__Given instruction__:
Swap "click action" for "tap action" in the records from the line with "Task: Save this post" up to and including the last line, and write those lines out again with nothing else changed. Leave the pictures out.

——————

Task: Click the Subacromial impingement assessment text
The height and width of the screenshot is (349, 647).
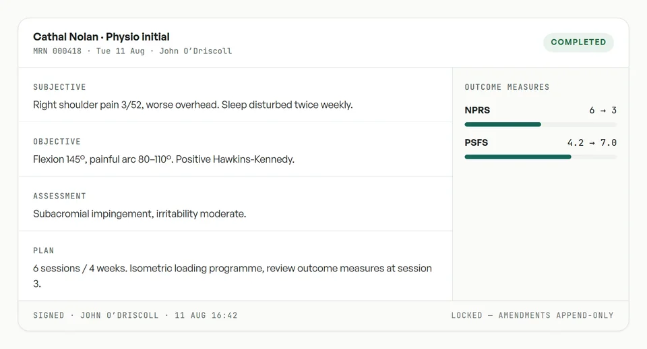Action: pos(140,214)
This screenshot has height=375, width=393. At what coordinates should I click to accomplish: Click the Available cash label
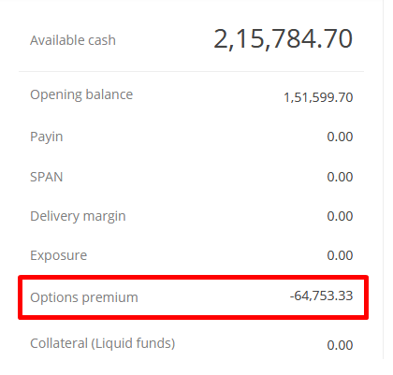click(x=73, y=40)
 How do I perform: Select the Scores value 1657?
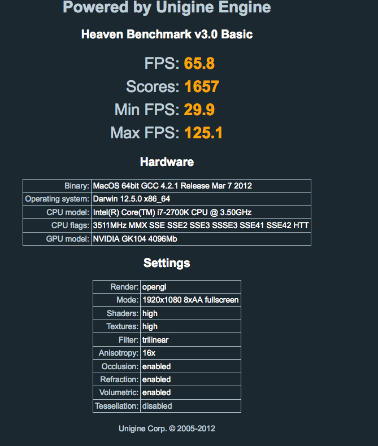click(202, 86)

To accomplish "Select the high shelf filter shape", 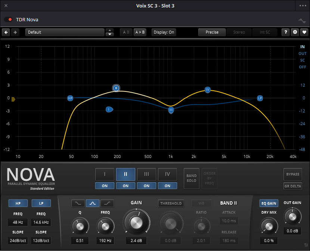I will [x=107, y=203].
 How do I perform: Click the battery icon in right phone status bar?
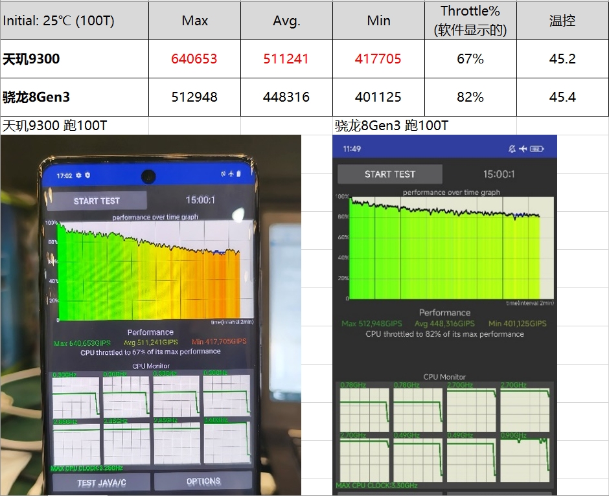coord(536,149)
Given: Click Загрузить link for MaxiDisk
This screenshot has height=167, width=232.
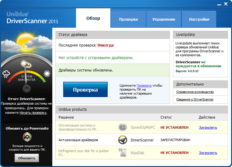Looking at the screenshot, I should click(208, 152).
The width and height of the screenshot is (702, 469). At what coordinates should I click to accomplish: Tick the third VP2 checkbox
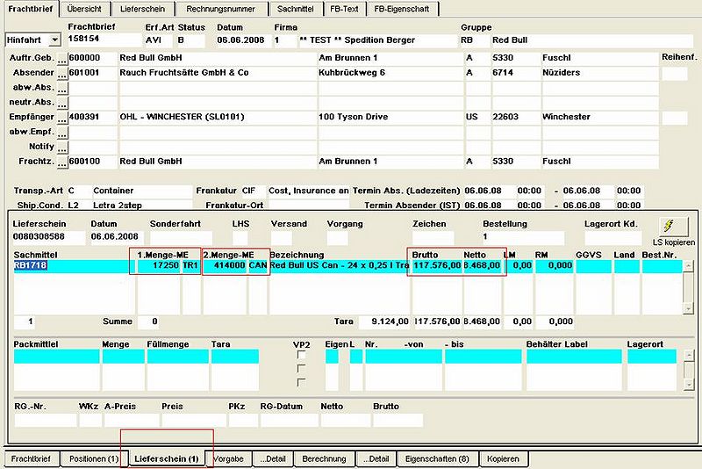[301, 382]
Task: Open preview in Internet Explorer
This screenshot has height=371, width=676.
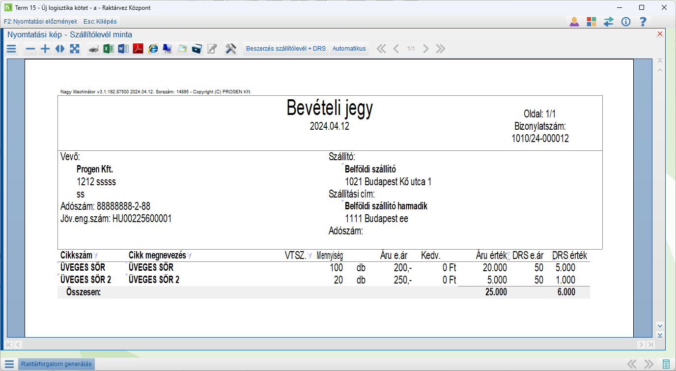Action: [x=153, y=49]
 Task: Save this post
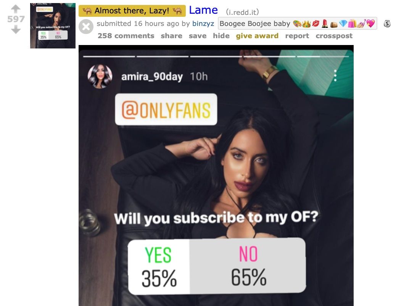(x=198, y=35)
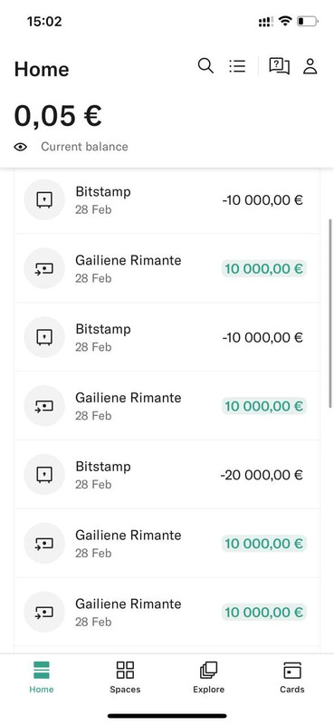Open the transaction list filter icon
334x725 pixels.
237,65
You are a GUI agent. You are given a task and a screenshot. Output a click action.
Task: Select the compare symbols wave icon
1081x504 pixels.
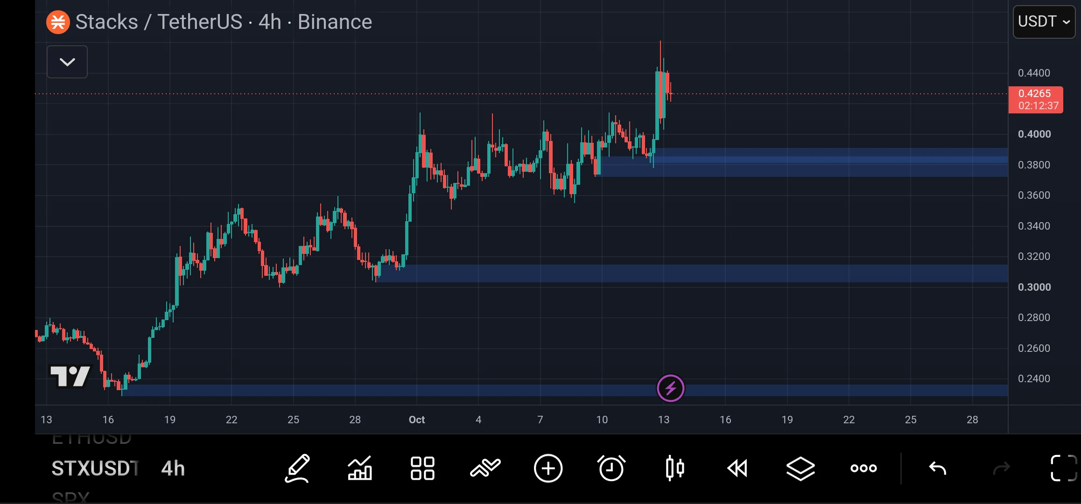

——————

__Result__:
 Task: Save this post
(x=198, y=35)
Open the transaction list filter icon
334x725 pixels.
237,65
You are a GUI agent. You are given a task and a screenshot. Output a tap action.
Task: Select the compare symbols wave icon
1081x504 pixels.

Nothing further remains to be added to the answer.